> Data provided:
______________________________

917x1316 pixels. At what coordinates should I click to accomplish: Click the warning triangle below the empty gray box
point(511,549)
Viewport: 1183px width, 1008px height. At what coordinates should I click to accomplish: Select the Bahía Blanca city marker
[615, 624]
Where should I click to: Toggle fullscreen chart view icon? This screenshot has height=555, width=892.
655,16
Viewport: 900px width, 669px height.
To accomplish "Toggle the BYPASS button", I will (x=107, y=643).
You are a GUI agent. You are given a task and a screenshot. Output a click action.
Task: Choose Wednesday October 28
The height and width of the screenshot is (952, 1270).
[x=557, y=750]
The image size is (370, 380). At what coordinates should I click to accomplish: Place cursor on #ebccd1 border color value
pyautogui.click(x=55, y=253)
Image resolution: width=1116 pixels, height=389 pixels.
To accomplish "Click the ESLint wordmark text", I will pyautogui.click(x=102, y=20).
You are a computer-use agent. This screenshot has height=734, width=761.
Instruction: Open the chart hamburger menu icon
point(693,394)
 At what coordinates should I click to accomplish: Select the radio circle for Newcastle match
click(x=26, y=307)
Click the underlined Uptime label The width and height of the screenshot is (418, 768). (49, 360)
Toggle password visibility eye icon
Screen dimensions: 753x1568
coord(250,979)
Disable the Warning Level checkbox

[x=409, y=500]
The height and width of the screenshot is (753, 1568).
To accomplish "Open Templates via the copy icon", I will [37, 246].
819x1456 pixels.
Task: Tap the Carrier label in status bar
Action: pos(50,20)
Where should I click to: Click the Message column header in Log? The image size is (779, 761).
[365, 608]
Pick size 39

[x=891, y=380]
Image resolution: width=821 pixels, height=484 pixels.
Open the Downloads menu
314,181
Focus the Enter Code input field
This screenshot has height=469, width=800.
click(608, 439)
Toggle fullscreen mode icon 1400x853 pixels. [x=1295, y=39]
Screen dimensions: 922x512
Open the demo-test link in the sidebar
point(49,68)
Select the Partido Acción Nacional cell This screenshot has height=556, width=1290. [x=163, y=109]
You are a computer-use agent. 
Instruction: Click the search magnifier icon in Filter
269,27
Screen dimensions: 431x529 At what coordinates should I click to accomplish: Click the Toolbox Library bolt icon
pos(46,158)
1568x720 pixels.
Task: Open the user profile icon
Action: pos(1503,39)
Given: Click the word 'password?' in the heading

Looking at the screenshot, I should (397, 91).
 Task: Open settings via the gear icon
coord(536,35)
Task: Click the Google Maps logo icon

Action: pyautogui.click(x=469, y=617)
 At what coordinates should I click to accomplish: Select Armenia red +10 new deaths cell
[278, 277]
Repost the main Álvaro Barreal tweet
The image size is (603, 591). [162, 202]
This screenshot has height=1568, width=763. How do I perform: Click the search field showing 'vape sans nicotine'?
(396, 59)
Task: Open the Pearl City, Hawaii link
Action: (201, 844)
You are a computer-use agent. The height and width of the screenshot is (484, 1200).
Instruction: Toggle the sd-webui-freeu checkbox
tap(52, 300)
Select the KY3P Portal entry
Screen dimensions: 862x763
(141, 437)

______________________________

> Directions: Extract the complete listing verbatim.

> Written response:
917x1316 pixels. At what coordinates should I click to accomplish: Click the warning triangle below the empty gray box
point(511,549)
Viewport: 1183px width, 1008px height. At what coordinates should I click to accomplish: Select the Bahía Blanca city marker
[615, 624]
Where should I click to: Toggle fullscreen chart view icon? This screenshot has height=555, width=892.
655,16
Viewport: 900px width, 669px height.
To accomplish "Toggle the BYPASS button", I will (x=107, y=643).
You are a GUI agent. You are given a task and a screenshot. Output a click action.
Task: Choose Wednesday October 28
The height and width of the screenshot is (952, 1270).
[x=557, y=750]
The image size is (370, 380). At what coordinates should I click to accomplish: Place cursor on #ebccd1 border color value
pyautogui.click(x=55, y=253)
Image resolution: width=1116 pixels, height=389 pixels.
To accomplish "Click the ESLint wordmark text", I will pyautogui.click(x=102, y=20).
You are a computer-use agent. This screenshot has height=734, width=761.
Instruction: Open the chart hamburger menu icon
point(693,394)
 At what coordinates should I click to accomplish: Select the radio circle for Newcastle match
click(x=26, y=307)
Click the underlined Uptime label The width and height of the screenshot is (418, 768). (49, 360)
Toggle password visibility eye icon
Screen dimensions: 753x1568
coord(250,979)
Disable the Warning Level checkbox

[x=409, y=500]
The height and width of the screenshot is (753, 1568).
To accomplish "Open Templates via the copy icon", I will [37, 246].
819x1456 pixels.
Task: Tap the Carrier label in status bar
Action: pos(50,20)
Where should I click to: Click the Message column header in Log? The image size is (779, 761).
[365, 608]
Pick size 39

[x=891, y=380]
Image resolution: width=821 pixels, height=484 pixels.
Open the Downloads menu
314,181
Focus the Enter Code input field
This screenshot has height=469, width=800.
click(608, 439)
Toggle fullscreen mode icon 1400x853 pixels. [x=1295, y=39]
Screen dimensions: 922x512
Open the demo-test link in the sidebar
point(49,68)
Select the Partido Acción Nacional cell This screenshot has height=556, width=1290. [x=163, y=109]
You are a computer-use agent. 
Instruction: Click the search magnifier icon in Filter
269,27
Screen dimensions: 431x529 At what coordinates should I click to accomplish: Click the Toolbox Library bolt icon
pos(46,158)
1568x720 pixels.
Task: Open the user profile icon
Action: pos(1503,39)
Given: Click the word 'password?' in the heading

Looking at the screenshot, I should (397, 91).
 Task: Open settings via the gear icon
coord(536,35)
Task: Click the Google Maps logo icon

Action: pyautogui.click(x=469, y=617)
 At what coordinates should I click to accomplish: Select Armenia red +10 new deaths cell
[278, 277]
Repost the main Álvaro Barreal tweet
The image size is (603, 591). [162, 202]
This screenshot has height=1568, width=763. How do I perform: Click the search field showing 'vape sans nicotine'?
(396, 59)
Task: Open the Pearl City, Hawaii link
Action: (201, 844)
You are a computer-use agent. The height and width of the screenshot is (484, 1200).
Instruction: Toggle the sd-webui-freeu checkbox
tap(52, 300)
Select the KY3P Portal entry
Screen dimensions: 862x763
(141, 437)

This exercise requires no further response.